Türkischer EU-Betritt: Leichtes Spiel für Kurz

Die EU hält weiterhin an den Beitrittsgesprächen mit der Türkei fest. Eine Position, die sich der Öffentlichkeit mittlerweile kaum noch vermitteln lässt. Eine Steilvorlage für Sebastian Kurz.

Mit dem Umbau der Türkei durch Erdogan lässt sich der Status als Beitrittskandidat immer schwieriger aufrechterhalten. Erste Kritik daran wurde bereits im Zuge der Gezi-Park-Proteste laut, spätestens mit der politischen Säuberung nach dem Putschversuch und dem jüngsten Referendum herrscht in der Bevölkerung nur noch Verwunderung. Die Türkei ist meilenweit davon entfernt, die Kopenhagener (Beitritts-)Kriterien zu erfüllen und es gibt keine Anzeichen dafür, dass sie sich wieder dorthin bewegen könnte.

Warum kein Abbruch?

Dennoch steht Sebastian Kurz mit seinem Türkeikurs alleine da, der Rest der EU hält am Kandidatenstatus fest. Zum einen will man auch den letzten Rest von potentiellem Einfluss bewahren (ob es einen solchen gibt, ist freilich mehr als fraglich). Zum anderen sind die eher symbolischen Verhandlungen ein Zeichen dafür, dass die EU und die Türkei einander immer noch als Partner sehen (auch das darf man insbesondere nach den Drohungen, Flüchtlinge in Busse zu setzen oder nach diversen Aussagen im Zuge des Referendums infrage stellen). Die Türkei braucht die EU wirtschaftlich, die EU die die Türkei als Türsteher in der Flüchtlingskrise Außerdem könnte Erdogan einen Abbruch von Seiten der EU geschickt für sich verwerten: „Seht her, die EU (die in der Türkei schon lange als „Christenklub“ firmiert) will uns nicht. Sie haben uns jahrelang angelogen und hingehalten.

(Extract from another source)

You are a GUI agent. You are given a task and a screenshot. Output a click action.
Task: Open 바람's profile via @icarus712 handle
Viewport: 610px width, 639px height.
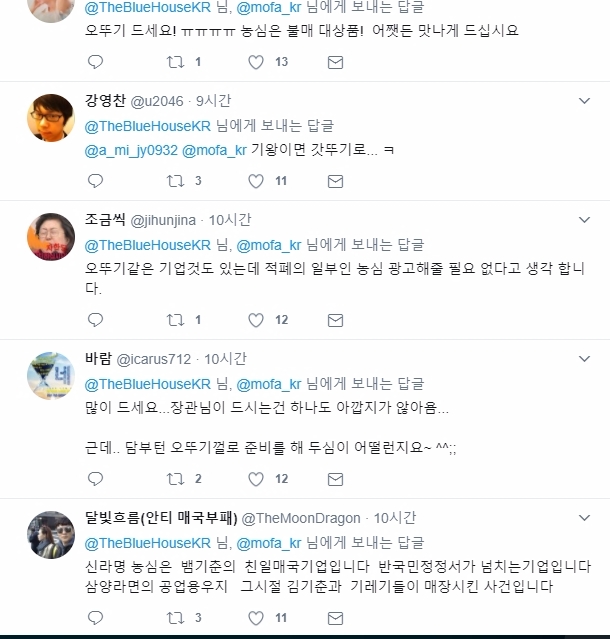[x=154, y=359]
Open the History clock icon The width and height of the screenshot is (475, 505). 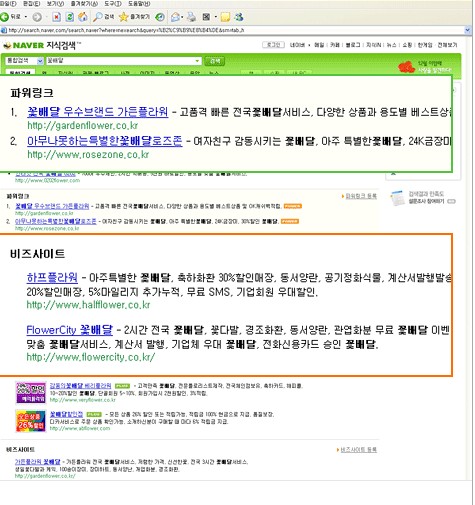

Sie wollen keine starke und selbstbewusste Türkei.“ Solange die EU das nicht tut, steckt er in der Zwickmühle, ein türkischer Abbruch könnte sich bei fortschreiten der türkischen Wirtschaftsmisere als Bumerang erweisen.

Daneben gibt es wohl auch ganz banal-menschliche Gründe. Der Hobbypsychologe in mir vermutet hier einen Fall von sunk (political) costs: Nach all den Jahren kann man es doch nicht einfach so lassen, schade um das Geld und all die Bemühungen (eine freilich irrationale Sichtweise: eigentlich sollte man Entscheidungen auf Grundlage des Istzustandes treffen, bereits verlorene Anstrengungen und finanzielle Mittel bekommt man ohnehin nicht mehr zurück).

Eine Gelegenheit für Kurz

Außen- und Innenpolitik gehorchen unterschiedlichen Gesetzmäßigkeiten. Dennoch lassen sie sich nicht komplett trennen. Wenn das außenpolitische Gebärden sich allzu weit von der Wählerschaft entfernt, entsteht eine Lücke. Ungeachtet dessen, ob Sebastian Kurz einem taktischen Kalkül folgt oder (soll ja vorkommen) seine ehrliche politische Meinung vertritt, bietet die EU-weite Haltung zur Türkei Sebastian Kurz daher eine willkommene Bühne. Die EU-Regierungen leisten bereits jetzt Wahlkampfhilfe. Die Politik hat sich in dieser Frage schon lange von weiten Teilen der Bevölkerung entfremdet, die ihre Haltung nicht (mehr) versteht.

Sebastian Kurz kann so als vereinsamte Stumme der Vernunft auftreten. Dabei kann er nur gewinnen: Entweder er bleibt der einzige (beziehungsweise einer von wenigen) Spitzenpolitiker, der offensiv Stellung gegen Erdogans Türkei bezieht. Oder die EU folgt ihm eines Tages dann doch (eventuell, wenn Erdogan ernst macht und tatsächlich die Todesstrafe wiedereinführt) und er gilt einmal mehr als Vorreiter.